ChanServ changed the topic of #asahi-dev to: Asahi Linux: porting Linux to Apple Silicon macs | General development | GitHub: https://alx.sh/g | Wiki: https://alx.sh/w | Logs: https://alx.sh/l/asahi-dev
amw has joined #asahi-dev
user982492 has quit [Quit: My MacBook has gone to sleep. ZZZzzz…]
psykose has quit [Remote host closed the connection]
psykose has joined #asahi-dev
phiologe has joined #asahi-dev
<marcan> jmr2: linux.py is unaffected by the DT selection thing, it assumes you know what you're doing
<marcan> what does the filtering is payload mode
user982492 has joined #asahi-dev
PhilippvK has quit [Ping timeout: 480 seconds]
rkt has joined #asahi-dev
jmr2 has joined #asahi-dev
<jmr2> Got it.

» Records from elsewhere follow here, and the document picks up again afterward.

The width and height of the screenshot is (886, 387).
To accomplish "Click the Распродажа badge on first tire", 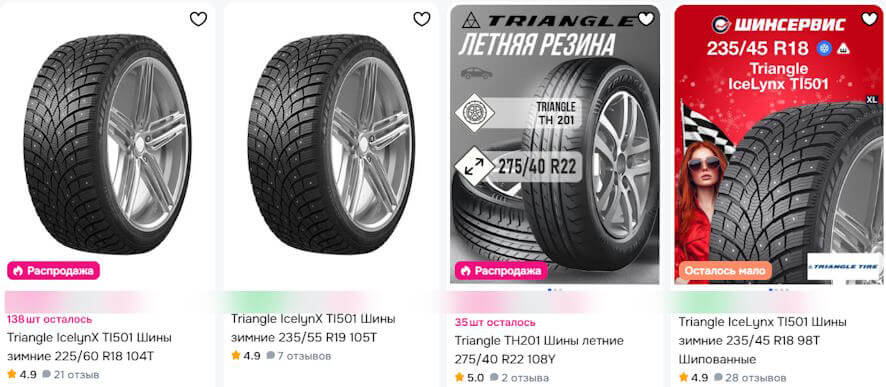I will (54, 271).
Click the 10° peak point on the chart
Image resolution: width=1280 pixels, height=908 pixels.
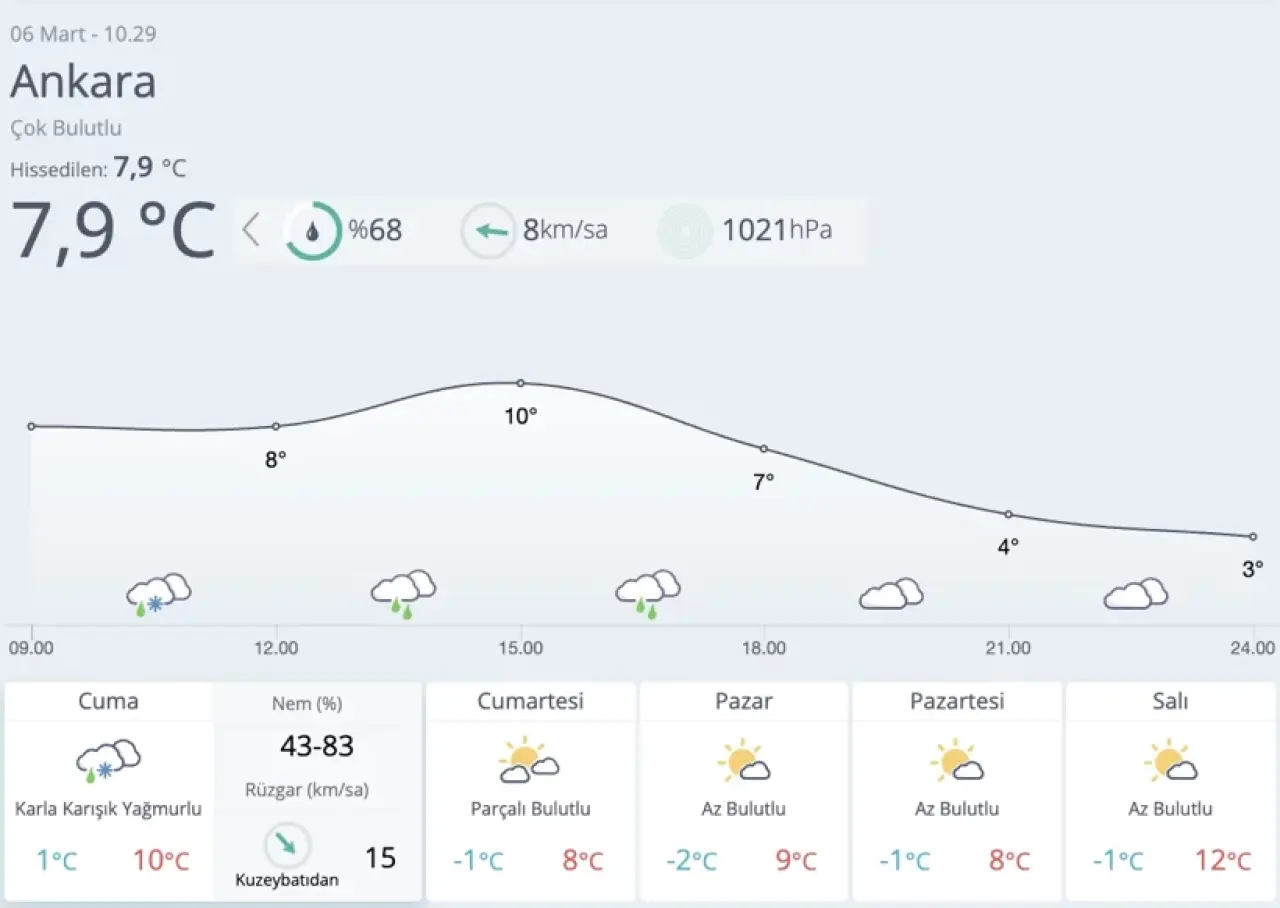[x=520, y=383]
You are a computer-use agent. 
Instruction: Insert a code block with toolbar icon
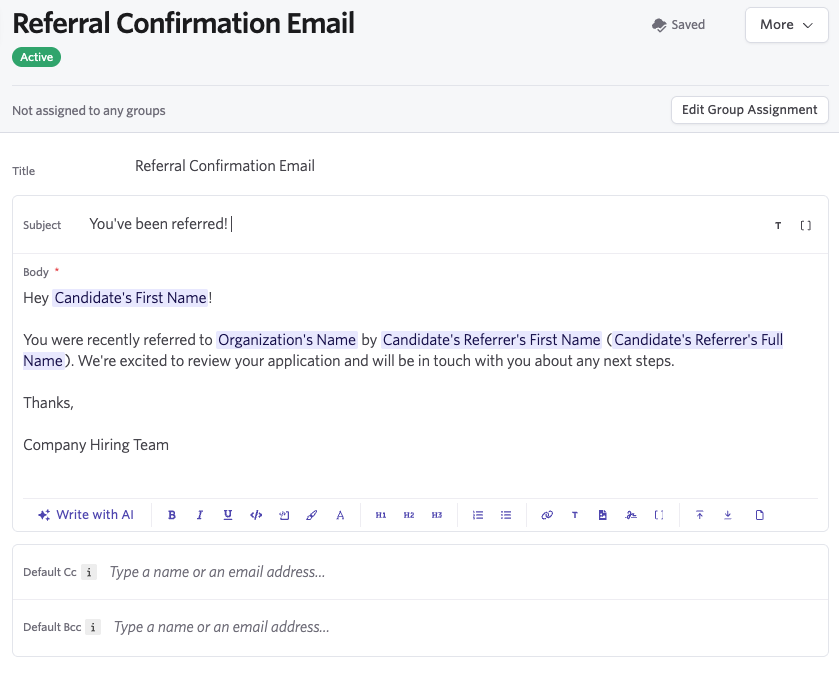(x=256, y=515)
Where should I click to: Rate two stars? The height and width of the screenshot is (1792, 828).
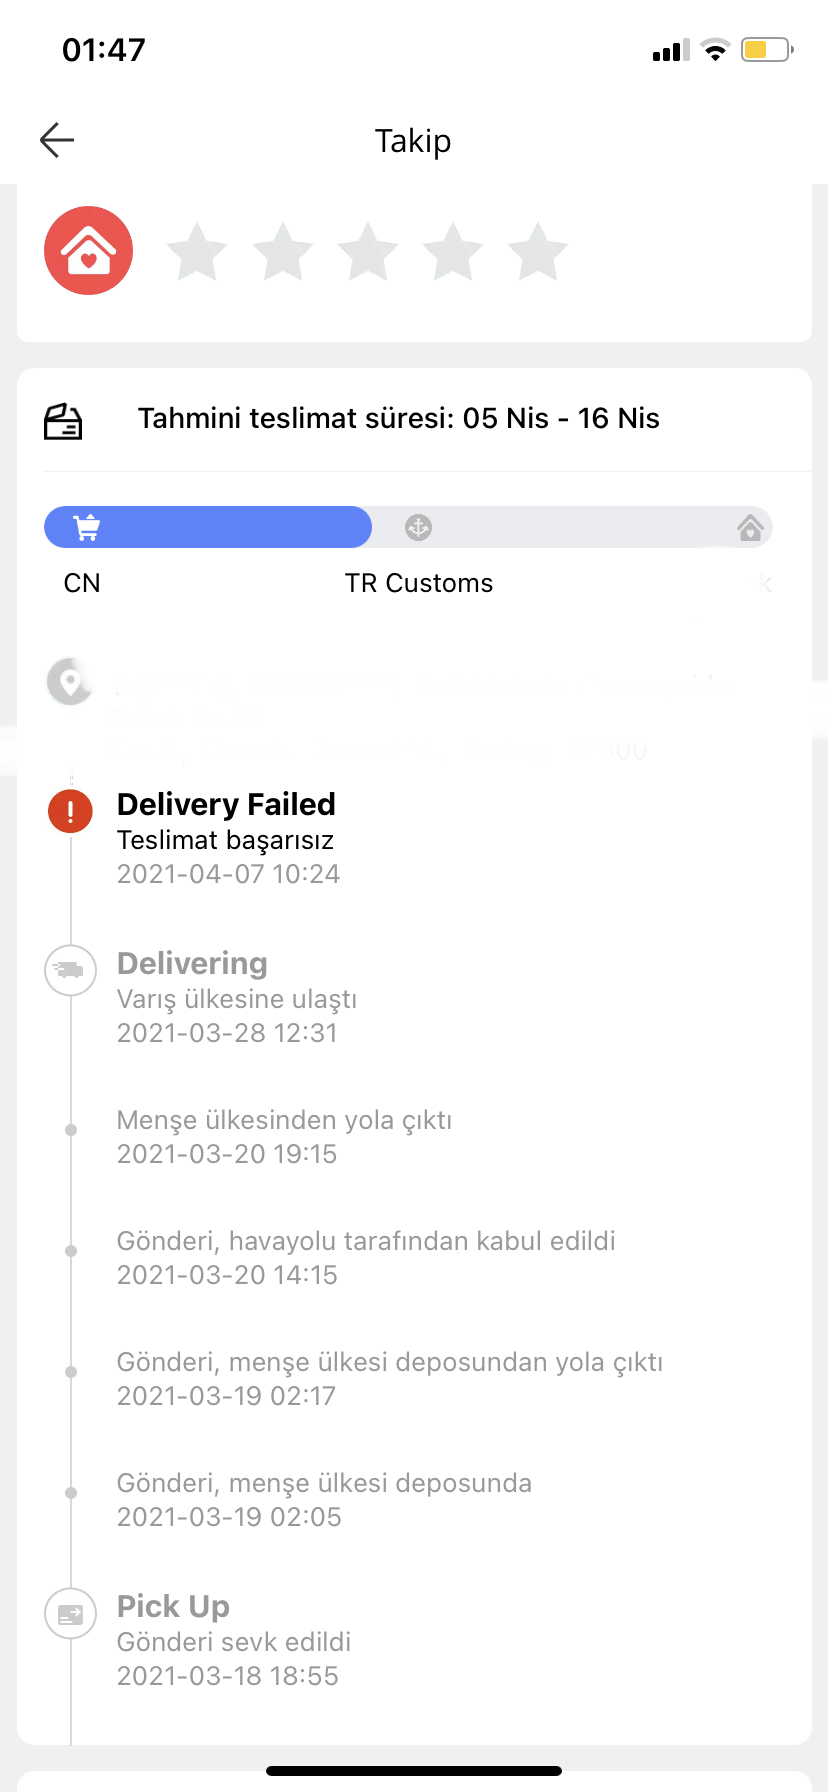point(283,251)
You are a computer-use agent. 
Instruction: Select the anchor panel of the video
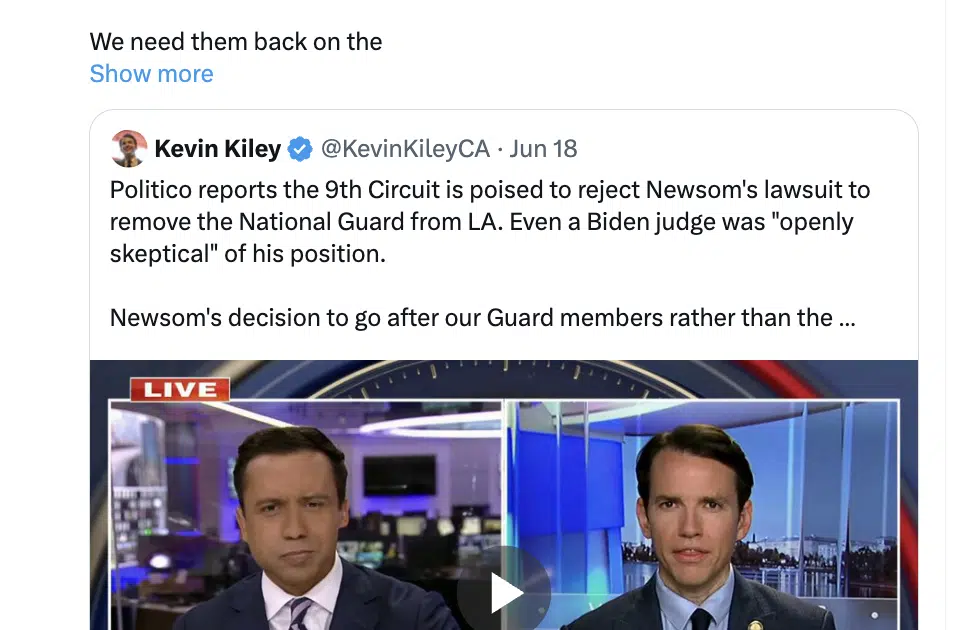click(x=306, y=515)
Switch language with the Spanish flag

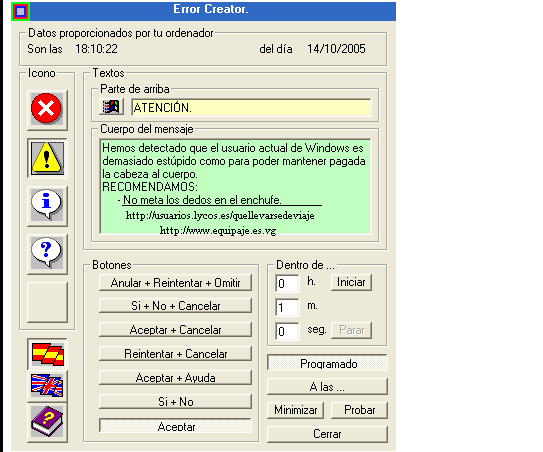[47, 354]

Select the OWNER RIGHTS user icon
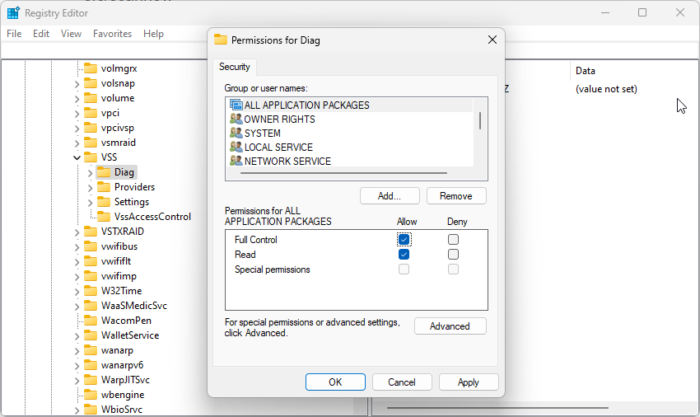coord(236,119)
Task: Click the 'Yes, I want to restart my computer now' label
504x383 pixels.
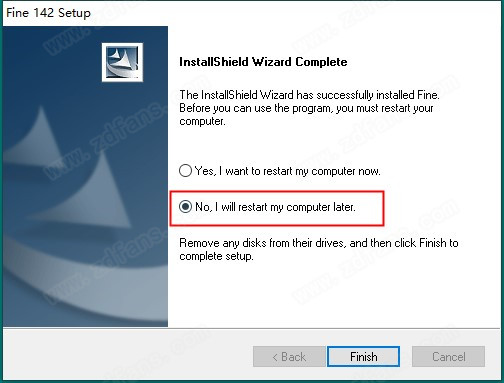Action: click(287, 171)
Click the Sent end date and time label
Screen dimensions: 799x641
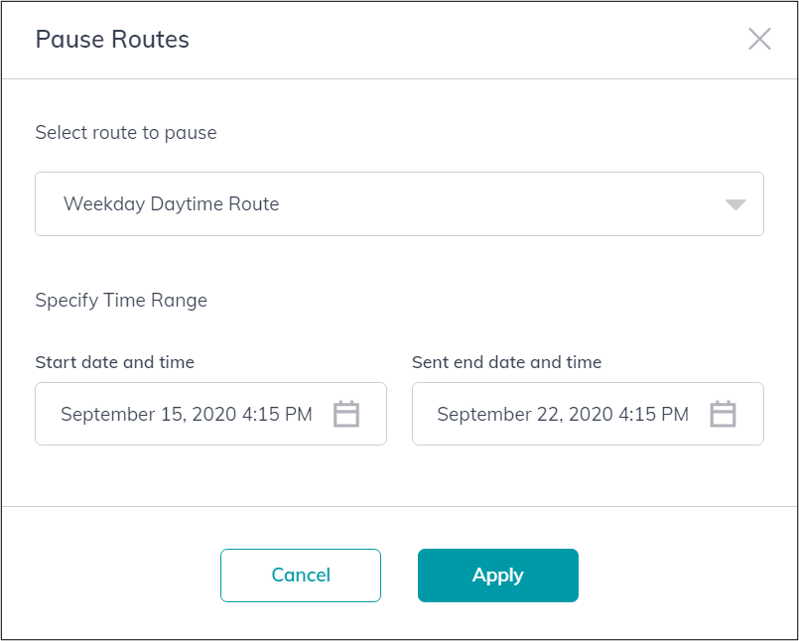pyautogui.click(x=507, y=362)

Thanks.
jmr2 has quit []
marcan has left #asahi-dev [#asahi-dev]
marcan has joined #asahi-dev
rkt has quit [Quit: rkt]
rkt has joined #asahi-dev
kov has quit [Quit: Coyote finally caught me]
kov has joined #asahi-dev
rkt has quit [Quit: rkt]
rkt has joined #asahi-dev
rkt has left #asahi-dev [#asahi-dev]
rohin2 has joined #asahi-dev
rohin2 has quit [Ping timeout: 480 seconds]
kenzie has quit [Quit: Ping timeout (120 seconds)]
kenzie has joined #asahi-dev
rkt has joined #asahi-dev
rkt is now known as Guest4338
rkt_ has joined #asahi-dev
rkt_ is now known as rkt
Guest4338 has quit [Ping timeout: 480 seconds]
chadmed has quit [Quit: Konversation terminated!]
chadmed has joined #asahi-dev
aleasto has joined #asahi-dev
nsklaus has joined #asahi-dev
rkt has quit [Quit: rkt]
rkt has joined #asahi-dev
user982492 has quit [Quit: My MacBook has gone to sleep. ZZZzzz…]
rkt has quit [Quit: rkt]
rkt has joined #asahi-dev
chadmed has quit [Quit: Konversation terminated!]
chadmed has joined #asahi-dev
<povik> so, about that NCO block on M1
<povik> we already know it provides audio clocks
<povik> turns out macos writes to its ranges, it's just that they also resolve as error-handler[15] that i didn't notice the writes earlier
<povik> now i would like to know to relationship between the outputted frequency and the nco's registers
<povik> i tried measuring and plotting the dependence but it didnt enlighten me
<povik> on the contrary, i now am really curious what the dependence is, because that plot is nuts
<povik> so if someone wanted to look up this information in a kext, i wouldnt be angry at all
rkt has quit [Quit: rkt]
rkt has joined #asahi-dev
<marcan> povik: do you have some numbers?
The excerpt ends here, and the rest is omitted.